競馬と釣りですね。釣りは小学生の時、友達のお父さんに連れて行ってもらったのがきっかけで始めました。好きになるとじっくりと取り組むタイプですから、長いこと続いている趣味の1つです。今週末はふぐを釣りに行く予定なんです。ふぐなんて珍しいでしょう。ちゃんとふぐ調理の免許を持った漁師さんと一緒に行ってさばいてくれるので安心ですよ。いろんな魚に挑戦してみたくなるんです。

今後取り組みたい課題や目標はありますか?

当院は歯周病などの予防に力を入れていますが、その中でも最近、唾液腺のマッサージ指導を始めました。私自身、55歳を過ぎてドライマウスになったような気がします。女性の場合であれば更年期が始まる頃から乾燥気味になるといわれています。男性はもう少し遅れて発症しますね。例えば、よく大阪のおばちゃんがアメを持っていることをネタにされていますが、あれは唾液の量の減少によって無意識にしている行動なのかもしれません。口の中がネバネバしたり、口臭がきつくなった気がするものです。

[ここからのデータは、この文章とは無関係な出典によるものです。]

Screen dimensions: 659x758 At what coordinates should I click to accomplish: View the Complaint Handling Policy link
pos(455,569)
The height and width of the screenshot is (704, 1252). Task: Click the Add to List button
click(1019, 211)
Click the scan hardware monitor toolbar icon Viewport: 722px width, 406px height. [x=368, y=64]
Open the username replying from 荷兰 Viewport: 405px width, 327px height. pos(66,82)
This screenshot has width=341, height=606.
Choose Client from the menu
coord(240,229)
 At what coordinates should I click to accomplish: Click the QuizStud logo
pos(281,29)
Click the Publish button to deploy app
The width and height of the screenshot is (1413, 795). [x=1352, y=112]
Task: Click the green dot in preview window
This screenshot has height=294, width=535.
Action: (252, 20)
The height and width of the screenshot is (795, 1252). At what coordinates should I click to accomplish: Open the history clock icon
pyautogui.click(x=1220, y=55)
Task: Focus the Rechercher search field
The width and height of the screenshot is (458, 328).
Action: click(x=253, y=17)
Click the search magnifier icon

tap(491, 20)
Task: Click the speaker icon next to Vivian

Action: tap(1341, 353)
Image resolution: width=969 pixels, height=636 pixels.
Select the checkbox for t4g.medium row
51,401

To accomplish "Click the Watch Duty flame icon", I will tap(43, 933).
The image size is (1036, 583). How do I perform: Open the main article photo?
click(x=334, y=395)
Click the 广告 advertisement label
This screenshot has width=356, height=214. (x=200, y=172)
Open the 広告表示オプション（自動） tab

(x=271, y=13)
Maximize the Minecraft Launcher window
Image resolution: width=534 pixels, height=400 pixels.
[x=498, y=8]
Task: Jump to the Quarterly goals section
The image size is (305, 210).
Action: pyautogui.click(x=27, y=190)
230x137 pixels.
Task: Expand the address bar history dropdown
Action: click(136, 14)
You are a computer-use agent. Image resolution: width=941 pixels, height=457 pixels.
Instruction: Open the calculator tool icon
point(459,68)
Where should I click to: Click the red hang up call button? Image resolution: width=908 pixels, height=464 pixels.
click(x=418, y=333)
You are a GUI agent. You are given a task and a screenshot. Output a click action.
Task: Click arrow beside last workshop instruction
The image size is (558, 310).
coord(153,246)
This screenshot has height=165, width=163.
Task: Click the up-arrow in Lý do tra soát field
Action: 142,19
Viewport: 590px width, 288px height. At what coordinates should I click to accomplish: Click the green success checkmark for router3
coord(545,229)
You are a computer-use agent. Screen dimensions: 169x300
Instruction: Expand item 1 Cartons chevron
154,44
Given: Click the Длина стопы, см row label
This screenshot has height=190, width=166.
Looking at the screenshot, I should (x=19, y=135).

私自身も不快感から歯磨きをよくするようになりました。唾液の分泌を増やすことができれば、虫歯も減少しますし、滑りが良くなることで入れ歯のトラブルも減ります。そこで最近なじみの患者さんに唾液腺のマッサージを指導し始めました。まだ間もないので自覚症状はあまりないようですが、継続していき、コントロールができるようになることが今後の目標です。

最後にメッセージをお願いします。

6

近年の歯科分野の進歩はめざましく、虫歯のメカニズムも予防法もずいぶんと解明されてきました。若い患者さんが今のうちから本気で虫歯予防に取り組めば、一生歯を削らないで済むのではないかと思います。定期的なクリーニングやフッ素予防だけでなく、さまざまなアプローチ法で患者さんと一緒に頑張っていく活動にも尽力していければと考えています。ぜひお若い方も気軽にお越しください。当院は20年近く地域のお口の健康を見守ってきた町のかかりつけ歯科医院です。たくさんの患者さんの治療を行ってきた経験を、次の世代に役立て、つないでいくことができればと思います。